I have some questions: 

1) What happens if the internal watchdog does not allow for a long timeout?
2) When developers create the system and want a HW watchdog, what in the OS 
tickles the watchdog? Is that done by the sanity task or is it done by the OS 
in some other manner (os time tick, for example)? Or does the creator of the 
application need to provide for the tickle?

Thanks

PS I am not sure if memory serves (and it rarely does!) but I think I have 
worked on older MCU’s whose maximum internal watchdog timeout was < 1 second. I 
dont know if current day MCU’s have this kind of limitation, but if they did, 
how would that be addressed? Or is it not a concern...

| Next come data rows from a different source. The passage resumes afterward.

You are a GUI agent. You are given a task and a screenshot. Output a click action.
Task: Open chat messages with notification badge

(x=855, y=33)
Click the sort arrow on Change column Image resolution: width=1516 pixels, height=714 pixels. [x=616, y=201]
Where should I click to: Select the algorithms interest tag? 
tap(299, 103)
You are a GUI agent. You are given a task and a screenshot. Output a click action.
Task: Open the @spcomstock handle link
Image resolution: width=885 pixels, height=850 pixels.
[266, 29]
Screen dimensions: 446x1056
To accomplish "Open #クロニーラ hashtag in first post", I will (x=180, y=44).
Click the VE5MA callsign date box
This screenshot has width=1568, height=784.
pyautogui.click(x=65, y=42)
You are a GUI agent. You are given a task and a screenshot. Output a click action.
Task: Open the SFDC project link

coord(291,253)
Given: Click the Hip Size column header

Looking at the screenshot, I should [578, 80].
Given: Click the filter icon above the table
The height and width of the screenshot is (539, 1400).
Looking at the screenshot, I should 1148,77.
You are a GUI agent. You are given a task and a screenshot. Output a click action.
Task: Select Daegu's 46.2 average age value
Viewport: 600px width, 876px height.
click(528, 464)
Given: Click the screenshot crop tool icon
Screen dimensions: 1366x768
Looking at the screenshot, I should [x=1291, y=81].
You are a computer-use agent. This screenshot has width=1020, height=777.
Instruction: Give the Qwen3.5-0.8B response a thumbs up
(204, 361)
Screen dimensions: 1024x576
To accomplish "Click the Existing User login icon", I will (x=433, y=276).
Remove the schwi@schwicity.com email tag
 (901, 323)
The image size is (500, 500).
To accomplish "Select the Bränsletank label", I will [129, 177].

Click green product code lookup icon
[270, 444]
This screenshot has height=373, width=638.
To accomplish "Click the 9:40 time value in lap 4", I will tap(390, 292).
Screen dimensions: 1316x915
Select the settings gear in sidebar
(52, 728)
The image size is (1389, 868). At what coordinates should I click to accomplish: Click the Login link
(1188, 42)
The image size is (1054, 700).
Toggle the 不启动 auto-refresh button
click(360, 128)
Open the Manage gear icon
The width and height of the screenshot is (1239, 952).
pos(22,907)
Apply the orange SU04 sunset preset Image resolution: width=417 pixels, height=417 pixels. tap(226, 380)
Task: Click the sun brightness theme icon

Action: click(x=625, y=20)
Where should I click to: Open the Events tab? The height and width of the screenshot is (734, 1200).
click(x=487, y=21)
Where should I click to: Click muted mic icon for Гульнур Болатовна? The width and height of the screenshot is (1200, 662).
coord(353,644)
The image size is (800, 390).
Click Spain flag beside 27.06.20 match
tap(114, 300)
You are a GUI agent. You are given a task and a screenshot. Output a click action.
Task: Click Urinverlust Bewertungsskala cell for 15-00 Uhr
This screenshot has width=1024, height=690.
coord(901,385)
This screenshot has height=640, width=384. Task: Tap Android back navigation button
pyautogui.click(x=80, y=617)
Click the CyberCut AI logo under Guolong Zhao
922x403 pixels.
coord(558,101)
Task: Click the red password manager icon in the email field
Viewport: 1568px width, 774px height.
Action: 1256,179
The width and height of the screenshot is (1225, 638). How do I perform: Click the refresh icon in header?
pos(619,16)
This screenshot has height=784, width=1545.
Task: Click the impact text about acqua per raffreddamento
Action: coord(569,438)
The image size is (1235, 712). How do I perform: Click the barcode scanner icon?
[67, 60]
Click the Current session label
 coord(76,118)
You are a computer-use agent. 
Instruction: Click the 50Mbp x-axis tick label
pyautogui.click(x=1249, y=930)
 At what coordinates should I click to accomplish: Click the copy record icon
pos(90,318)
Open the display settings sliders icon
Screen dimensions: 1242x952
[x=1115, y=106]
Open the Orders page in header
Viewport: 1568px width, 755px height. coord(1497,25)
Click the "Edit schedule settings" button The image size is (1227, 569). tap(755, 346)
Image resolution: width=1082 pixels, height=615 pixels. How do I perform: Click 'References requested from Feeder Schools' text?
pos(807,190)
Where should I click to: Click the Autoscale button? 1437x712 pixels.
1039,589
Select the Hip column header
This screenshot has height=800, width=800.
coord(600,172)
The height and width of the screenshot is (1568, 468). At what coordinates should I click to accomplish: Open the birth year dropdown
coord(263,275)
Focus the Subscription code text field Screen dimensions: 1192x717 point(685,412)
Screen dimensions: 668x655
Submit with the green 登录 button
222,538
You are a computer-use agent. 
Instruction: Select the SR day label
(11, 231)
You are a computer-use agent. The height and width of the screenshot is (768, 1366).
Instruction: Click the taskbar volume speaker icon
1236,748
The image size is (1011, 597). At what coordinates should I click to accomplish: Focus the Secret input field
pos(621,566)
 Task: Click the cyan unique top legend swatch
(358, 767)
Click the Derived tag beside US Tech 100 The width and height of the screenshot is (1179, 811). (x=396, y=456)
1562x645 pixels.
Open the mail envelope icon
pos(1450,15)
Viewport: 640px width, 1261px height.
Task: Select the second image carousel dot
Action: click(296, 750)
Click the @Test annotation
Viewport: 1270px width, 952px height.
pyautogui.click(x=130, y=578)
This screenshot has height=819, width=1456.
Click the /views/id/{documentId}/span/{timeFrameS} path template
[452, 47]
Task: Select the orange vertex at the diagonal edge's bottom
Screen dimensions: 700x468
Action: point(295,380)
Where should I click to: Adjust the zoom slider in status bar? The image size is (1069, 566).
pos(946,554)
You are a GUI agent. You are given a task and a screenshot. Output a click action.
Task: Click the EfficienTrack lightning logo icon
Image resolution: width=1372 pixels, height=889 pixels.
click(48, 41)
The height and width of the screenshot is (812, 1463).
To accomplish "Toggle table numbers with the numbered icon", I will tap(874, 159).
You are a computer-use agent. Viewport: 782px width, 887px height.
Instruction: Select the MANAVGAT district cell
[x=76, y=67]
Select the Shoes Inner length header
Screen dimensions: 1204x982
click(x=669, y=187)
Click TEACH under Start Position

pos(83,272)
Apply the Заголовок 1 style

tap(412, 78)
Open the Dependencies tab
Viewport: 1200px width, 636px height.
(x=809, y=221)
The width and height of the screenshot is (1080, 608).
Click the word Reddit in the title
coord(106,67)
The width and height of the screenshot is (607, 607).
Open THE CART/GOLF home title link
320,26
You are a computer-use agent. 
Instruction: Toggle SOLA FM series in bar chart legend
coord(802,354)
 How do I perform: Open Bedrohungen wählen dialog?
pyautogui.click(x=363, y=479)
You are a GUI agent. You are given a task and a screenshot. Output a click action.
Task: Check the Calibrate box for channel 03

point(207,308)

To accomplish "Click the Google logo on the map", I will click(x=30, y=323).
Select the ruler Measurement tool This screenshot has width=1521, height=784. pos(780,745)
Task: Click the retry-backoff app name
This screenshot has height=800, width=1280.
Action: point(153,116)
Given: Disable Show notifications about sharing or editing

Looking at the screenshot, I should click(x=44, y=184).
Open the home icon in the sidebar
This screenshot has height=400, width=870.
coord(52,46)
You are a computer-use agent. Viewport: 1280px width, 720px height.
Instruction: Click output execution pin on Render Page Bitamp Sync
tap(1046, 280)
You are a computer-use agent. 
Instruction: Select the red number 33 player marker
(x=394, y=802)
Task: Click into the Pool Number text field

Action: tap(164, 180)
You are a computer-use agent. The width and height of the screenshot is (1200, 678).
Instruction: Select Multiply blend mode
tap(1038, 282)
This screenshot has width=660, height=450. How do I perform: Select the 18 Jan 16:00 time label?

> On Aug 29, 2016, at 4:40 PM, marko kiiskila <[email protected]> wrote:
> 
> Hi,
> 
> I was going to add support for hardware watchdog(s).
> The API I was thinking would be pretty simple.
> 
> The first user for this would be the sanity task.
> 
> —8<---
> /*
> * Set the watchdog time to fire no sooner than 'expire_secs' seconds from now.
> */
> int hal_watchdog_init(int expire_secs);
> 
> /*
> * Tickles the watchdog. Needs to be done before 'expire_secs' fires.
> */
> int hal_watchdog_tickle(void);
> 
> /*
> * Stops the watchdog.
> */
> int hal_watchdog_stop(void);
> 
> —8<———
> 
> Let me know if this doesn’t seem right.